Sub-surface hard lures - whack and crank or do a bit of twitchy stuff?

I am realistic enough to know that as much as I find so much enjoyment and motivation from my work with Savage Gear, and now increasingly some of the other brands within the massive Pure Fishing operation, this work can also impact on my own fishing in certain ways. I choose to let this happen because it’s not as if one of the grownups says Henry you have to chop and change between various current and sample lures to learn more about them - but I genuinely enjoy the whole learning and discovery processes. I have never been one of those hero anglers who counts fish or measures everything they happen to catch, but I obviously very much enjoy simply catching fish. But I also really enjoy playing around with fishing tackle in real fishing situations…………

So I was sent some sample hard lures recently. It’s a project which I have managed to have a bit of input into and it’s getting close to final designs - but I am fishing and testing them in a different way to which they are intended. The designer has designed them as more of a jerkbait style of hard lure - cast them out and then animate them. Twitch, pause, twitch, rip, reel, pause etc. It reminds me very much of how the Ultimate Fishing people I used to know a bit would fish many of the hard lures they import, whereas we would come along and simply whack them out and crank them in.

My feedback on these sample lures then is based upon how I tend to fish the sort of sub-surface hard lures which so many of us turn to on a regular basis. For sure I will “animate” some of the soft plastics I might fish with, and surface lures we know all about of course, but when it comes to your more regular sub-surface lures I have never made any apology for the fact that I tend to whack and crank - bang said lure out, wind it in, and allow for what the lure is meant to do via its design. Shallow, deeper, ultra-shallow, rolling, wobbling etc., I have always tended to straight-retrieve these lures and let them do their thing. I might play around with retrieve speeds and high or low rod anglers and so on, but at the end of the day I am trusting whatever the lure does on a straight-swim to attract a hungry bass.
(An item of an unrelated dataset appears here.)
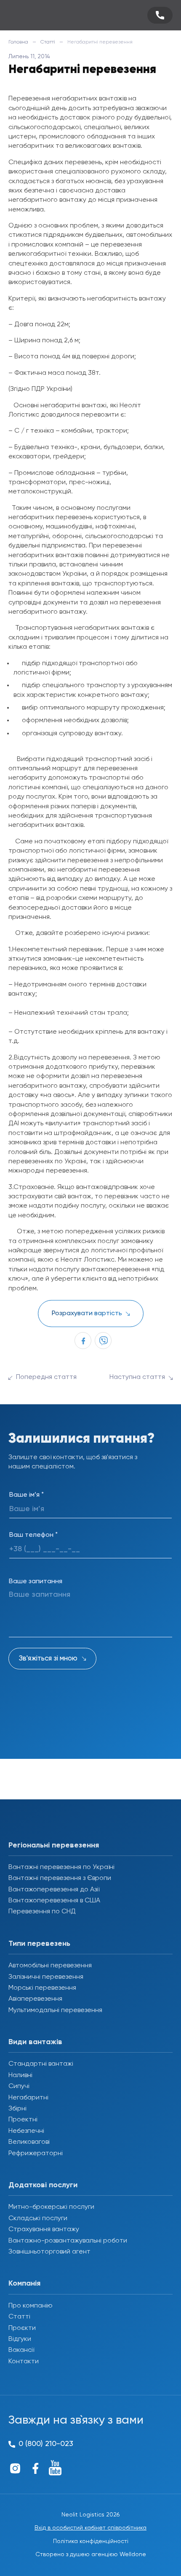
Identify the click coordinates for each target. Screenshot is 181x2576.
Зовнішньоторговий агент (49, 2251)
And I’ve got these sample hard lures here which I happen to think look incredible in the water when you wind them straight in, with the rod tip up especially which really exaggerates the action - but I know the designer designed them more for the European market where a lot of (sea) bass anglers tend to do something “twitchy” to their hard lures. You know how much it interests me how different anglers all fish subtly differently for the same species of fish, and without a doubt there are regional and national trends as such. Those Ultimate Fishing lads were so surprised that us English anglers weren’t animating our sub-surface hard lures when we started retrieving, and in turn we were surprised to see how much they were doing to their hard lures on the retrieve.

What do you do? Do you sort of feel like perhaps you should be twitching some of the hard lures around but they look so nice when you just wind them in? Do you base your likes and dislikes of certain lures on what you are doing which might not be how the lure was originally intended to be fished? At the end of the day I don’t think it matters at all if something works for you and if it can problem-solve a certain bass fishing situation. I am going to continue working with these particular sample hard lures how I tend to fish with sub-surface hard lures, and I will then keep feeding back my thoughts and ideas as I go along. Surely the more use we can get out of individual items of fishing tackle the better?